-- Work request --
Throughout the entries below, report every line where "Save" is found.

Dataset records:
▬▬▬▬▬▬▬▬▬▬

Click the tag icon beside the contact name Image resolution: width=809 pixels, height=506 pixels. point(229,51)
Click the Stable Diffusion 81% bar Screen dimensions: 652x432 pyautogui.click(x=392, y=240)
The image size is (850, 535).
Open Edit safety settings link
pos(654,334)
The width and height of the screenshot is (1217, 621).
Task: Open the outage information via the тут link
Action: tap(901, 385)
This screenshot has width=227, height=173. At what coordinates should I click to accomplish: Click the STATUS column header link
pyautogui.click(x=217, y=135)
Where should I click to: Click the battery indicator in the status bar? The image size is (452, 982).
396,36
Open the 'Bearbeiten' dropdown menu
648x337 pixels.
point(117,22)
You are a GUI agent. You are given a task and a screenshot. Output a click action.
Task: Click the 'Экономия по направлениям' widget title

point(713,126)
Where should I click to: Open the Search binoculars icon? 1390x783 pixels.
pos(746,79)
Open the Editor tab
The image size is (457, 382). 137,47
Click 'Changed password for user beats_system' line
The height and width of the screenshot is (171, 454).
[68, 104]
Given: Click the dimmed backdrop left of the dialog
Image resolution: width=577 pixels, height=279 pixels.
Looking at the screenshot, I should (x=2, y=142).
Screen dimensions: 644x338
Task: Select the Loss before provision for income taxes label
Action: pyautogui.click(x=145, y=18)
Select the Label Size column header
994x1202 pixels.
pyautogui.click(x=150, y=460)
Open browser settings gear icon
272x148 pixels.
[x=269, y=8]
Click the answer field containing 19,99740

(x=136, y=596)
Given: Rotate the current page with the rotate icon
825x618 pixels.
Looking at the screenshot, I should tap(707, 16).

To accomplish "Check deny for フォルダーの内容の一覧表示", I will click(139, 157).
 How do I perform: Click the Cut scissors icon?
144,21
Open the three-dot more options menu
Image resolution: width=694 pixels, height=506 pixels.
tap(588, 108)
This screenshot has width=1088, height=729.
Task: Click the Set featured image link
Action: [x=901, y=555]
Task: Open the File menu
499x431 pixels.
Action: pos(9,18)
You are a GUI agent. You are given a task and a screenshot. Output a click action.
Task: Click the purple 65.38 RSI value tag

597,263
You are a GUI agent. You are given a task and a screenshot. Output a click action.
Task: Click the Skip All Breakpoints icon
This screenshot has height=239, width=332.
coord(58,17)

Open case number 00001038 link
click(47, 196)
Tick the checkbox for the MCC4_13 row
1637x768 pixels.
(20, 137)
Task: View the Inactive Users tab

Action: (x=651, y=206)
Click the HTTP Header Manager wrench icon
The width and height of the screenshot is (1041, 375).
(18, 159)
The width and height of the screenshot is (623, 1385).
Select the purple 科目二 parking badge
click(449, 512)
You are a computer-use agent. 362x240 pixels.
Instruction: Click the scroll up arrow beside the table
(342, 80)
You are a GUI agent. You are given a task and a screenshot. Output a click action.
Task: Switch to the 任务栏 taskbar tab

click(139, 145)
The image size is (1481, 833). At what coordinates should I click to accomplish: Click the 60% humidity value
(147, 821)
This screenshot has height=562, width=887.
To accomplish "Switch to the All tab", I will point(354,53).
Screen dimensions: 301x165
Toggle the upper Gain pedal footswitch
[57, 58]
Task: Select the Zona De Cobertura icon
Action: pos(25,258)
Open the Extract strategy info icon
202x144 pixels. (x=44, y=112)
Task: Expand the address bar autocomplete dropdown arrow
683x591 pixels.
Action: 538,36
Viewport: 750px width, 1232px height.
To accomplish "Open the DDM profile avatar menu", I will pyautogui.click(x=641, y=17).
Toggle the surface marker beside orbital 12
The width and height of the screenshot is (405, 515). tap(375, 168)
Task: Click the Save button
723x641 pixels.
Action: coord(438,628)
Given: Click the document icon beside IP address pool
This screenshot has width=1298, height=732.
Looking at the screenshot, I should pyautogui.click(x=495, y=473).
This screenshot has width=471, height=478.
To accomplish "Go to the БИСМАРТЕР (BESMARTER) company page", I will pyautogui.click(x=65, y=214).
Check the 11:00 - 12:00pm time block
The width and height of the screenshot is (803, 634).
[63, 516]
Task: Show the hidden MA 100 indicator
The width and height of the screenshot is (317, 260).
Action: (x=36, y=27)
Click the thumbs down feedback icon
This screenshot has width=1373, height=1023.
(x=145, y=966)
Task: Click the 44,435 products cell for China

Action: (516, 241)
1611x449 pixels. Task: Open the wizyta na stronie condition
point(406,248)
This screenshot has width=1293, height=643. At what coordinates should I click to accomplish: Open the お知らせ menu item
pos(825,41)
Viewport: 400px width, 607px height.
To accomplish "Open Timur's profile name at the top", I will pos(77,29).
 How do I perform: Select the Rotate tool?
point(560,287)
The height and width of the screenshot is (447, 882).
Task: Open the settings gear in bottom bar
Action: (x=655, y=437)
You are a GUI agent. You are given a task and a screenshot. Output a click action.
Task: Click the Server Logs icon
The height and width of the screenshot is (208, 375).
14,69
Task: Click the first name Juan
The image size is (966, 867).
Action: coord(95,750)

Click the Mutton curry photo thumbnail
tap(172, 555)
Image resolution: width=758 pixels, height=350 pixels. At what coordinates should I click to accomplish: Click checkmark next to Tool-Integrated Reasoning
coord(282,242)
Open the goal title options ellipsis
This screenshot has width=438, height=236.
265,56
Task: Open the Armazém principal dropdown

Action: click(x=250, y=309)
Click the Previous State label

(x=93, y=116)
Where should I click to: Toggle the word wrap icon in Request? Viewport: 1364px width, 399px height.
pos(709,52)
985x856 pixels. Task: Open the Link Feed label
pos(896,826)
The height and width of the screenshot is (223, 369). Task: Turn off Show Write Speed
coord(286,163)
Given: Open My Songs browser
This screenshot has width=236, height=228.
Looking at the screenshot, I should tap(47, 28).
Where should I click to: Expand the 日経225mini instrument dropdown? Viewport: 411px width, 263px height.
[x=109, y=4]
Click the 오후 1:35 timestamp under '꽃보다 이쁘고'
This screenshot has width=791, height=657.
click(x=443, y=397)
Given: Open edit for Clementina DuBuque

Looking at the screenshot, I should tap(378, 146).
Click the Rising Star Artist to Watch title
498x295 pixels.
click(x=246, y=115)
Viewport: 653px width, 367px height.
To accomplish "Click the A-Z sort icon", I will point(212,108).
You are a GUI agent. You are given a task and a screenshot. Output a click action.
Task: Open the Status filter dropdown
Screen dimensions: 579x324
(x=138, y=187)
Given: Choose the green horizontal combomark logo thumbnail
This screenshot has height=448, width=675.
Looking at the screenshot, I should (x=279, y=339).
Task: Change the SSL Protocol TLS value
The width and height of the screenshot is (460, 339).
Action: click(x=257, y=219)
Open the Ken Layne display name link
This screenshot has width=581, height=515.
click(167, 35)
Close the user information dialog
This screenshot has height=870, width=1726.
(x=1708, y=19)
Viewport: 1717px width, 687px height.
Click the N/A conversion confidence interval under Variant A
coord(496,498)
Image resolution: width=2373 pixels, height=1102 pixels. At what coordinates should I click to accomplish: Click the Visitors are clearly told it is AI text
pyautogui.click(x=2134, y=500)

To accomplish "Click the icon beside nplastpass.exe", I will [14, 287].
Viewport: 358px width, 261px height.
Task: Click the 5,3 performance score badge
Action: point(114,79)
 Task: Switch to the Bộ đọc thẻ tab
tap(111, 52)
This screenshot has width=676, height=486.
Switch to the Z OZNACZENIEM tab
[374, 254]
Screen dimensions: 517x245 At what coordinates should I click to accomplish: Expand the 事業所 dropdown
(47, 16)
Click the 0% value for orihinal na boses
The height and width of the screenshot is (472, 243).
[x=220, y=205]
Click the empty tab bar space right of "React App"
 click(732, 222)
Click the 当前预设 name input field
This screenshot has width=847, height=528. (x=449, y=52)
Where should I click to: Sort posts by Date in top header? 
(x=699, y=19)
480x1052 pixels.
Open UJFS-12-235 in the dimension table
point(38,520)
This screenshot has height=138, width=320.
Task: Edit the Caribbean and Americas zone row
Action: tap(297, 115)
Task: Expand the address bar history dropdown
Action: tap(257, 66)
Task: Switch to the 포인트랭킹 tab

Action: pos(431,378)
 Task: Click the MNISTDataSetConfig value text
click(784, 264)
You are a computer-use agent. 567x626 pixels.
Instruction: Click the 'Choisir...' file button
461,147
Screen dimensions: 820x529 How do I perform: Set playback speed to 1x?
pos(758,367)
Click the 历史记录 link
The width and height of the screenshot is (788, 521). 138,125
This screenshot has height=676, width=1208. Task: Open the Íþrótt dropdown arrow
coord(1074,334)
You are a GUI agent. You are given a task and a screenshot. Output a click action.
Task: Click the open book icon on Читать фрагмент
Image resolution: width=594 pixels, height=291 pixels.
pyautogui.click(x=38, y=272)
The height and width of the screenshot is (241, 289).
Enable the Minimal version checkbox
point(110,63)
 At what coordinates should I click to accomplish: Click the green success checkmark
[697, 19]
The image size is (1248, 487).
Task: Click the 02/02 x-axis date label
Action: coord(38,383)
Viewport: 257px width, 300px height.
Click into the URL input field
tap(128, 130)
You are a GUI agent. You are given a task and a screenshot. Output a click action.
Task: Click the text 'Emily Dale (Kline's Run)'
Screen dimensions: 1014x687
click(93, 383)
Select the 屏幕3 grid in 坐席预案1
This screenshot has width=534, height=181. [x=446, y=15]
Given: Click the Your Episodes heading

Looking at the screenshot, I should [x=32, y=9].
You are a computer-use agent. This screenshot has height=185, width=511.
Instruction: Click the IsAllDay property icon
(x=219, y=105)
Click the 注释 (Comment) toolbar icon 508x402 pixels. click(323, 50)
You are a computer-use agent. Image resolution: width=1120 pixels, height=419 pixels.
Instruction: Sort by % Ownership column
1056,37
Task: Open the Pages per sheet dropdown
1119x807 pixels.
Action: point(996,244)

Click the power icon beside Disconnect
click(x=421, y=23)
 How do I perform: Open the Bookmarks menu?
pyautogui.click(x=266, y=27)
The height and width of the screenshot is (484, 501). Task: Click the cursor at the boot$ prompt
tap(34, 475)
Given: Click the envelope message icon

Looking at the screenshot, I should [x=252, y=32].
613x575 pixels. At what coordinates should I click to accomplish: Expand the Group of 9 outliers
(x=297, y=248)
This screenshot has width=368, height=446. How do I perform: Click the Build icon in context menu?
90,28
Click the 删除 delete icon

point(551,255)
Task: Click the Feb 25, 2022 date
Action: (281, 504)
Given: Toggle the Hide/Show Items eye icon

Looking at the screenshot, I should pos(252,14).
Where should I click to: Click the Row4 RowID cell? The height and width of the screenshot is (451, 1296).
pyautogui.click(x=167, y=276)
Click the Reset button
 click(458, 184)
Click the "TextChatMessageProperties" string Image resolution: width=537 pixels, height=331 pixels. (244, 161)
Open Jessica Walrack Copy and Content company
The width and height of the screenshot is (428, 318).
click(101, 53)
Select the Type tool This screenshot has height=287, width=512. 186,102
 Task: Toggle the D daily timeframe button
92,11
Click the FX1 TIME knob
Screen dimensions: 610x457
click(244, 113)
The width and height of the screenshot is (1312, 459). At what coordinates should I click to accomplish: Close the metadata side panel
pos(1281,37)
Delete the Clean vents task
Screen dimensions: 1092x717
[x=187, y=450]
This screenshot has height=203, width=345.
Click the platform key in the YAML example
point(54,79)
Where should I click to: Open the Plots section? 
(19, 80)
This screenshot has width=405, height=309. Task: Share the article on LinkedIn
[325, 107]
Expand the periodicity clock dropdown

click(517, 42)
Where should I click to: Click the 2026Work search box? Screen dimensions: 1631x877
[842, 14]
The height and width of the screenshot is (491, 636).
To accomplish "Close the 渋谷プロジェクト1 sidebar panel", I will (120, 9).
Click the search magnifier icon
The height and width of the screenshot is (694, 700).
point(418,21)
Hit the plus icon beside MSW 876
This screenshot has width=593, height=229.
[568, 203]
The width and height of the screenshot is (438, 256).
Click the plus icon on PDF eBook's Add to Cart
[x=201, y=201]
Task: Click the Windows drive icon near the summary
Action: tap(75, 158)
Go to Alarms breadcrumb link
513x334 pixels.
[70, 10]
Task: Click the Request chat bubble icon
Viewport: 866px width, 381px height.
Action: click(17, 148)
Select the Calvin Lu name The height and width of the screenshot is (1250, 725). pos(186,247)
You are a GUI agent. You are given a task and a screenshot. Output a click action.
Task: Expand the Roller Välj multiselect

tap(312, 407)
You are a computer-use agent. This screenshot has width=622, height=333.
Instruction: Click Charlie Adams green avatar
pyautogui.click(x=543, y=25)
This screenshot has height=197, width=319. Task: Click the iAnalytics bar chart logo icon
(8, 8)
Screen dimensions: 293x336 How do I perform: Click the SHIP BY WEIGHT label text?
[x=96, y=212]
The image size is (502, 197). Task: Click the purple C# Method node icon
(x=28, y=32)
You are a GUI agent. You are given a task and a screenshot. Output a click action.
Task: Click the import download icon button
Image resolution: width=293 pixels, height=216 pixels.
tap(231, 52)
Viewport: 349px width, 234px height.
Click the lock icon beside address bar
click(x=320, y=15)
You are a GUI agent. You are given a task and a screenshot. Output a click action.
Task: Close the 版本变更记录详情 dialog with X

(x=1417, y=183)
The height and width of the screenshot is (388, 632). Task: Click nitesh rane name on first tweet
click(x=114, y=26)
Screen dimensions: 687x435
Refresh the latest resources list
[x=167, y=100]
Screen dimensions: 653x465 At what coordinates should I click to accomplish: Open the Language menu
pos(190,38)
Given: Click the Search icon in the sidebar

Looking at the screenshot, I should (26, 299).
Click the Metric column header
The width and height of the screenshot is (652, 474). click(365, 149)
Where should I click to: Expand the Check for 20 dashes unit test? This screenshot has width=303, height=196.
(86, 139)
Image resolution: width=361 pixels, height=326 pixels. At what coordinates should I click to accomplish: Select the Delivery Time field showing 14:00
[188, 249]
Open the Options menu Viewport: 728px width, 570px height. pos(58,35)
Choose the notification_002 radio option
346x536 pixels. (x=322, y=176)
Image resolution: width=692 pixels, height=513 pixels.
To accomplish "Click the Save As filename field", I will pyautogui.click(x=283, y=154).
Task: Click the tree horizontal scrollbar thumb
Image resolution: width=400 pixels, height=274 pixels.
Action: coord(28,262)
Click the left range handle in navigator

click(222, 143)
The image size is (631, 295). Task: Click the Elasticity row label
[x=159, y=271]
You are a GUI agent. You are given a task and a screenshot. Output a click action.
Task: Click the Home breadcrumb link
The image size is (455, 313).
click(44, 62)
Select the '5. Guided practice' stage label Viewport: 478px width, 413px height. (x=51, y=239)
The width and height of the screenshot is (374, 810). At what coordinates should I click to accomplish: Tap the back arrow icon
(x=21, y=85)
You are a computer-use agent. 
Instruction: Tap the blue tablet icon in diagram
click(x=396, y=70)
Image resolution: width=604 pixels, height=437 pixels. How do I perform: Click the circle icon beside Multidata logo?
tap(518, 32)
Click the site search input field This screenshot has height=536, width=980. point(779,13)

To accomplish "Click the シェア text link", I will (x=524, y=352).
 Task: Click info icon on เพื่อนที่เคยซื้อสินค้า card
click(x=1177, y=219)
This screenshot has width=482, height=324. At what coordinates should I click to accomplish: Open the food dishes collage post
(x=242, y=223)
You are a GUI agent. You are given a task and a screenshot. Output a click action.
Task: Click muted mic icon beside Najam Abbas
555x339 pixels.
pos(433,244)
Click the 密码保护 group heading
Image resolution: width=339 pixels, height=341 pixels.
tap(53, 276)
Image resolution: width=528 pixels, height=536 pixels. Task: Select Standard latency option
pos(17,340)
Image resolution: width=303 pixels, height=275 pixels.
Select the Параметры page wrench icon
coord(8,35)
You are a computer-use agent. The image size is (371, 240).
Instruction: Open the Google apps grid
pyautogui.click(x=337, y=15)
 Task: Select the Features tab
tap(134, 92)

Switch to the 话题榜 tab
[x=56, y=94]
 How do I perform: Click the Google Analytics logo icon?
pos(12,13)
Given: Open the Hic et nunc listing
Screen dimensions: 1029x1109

▬▬▬▬▬▬▬▬▬▬

-- Answer space --
Task: Click the Save button
To accomplish "Click the Save As filename field", I will pyautogui.click(x=283, y=154).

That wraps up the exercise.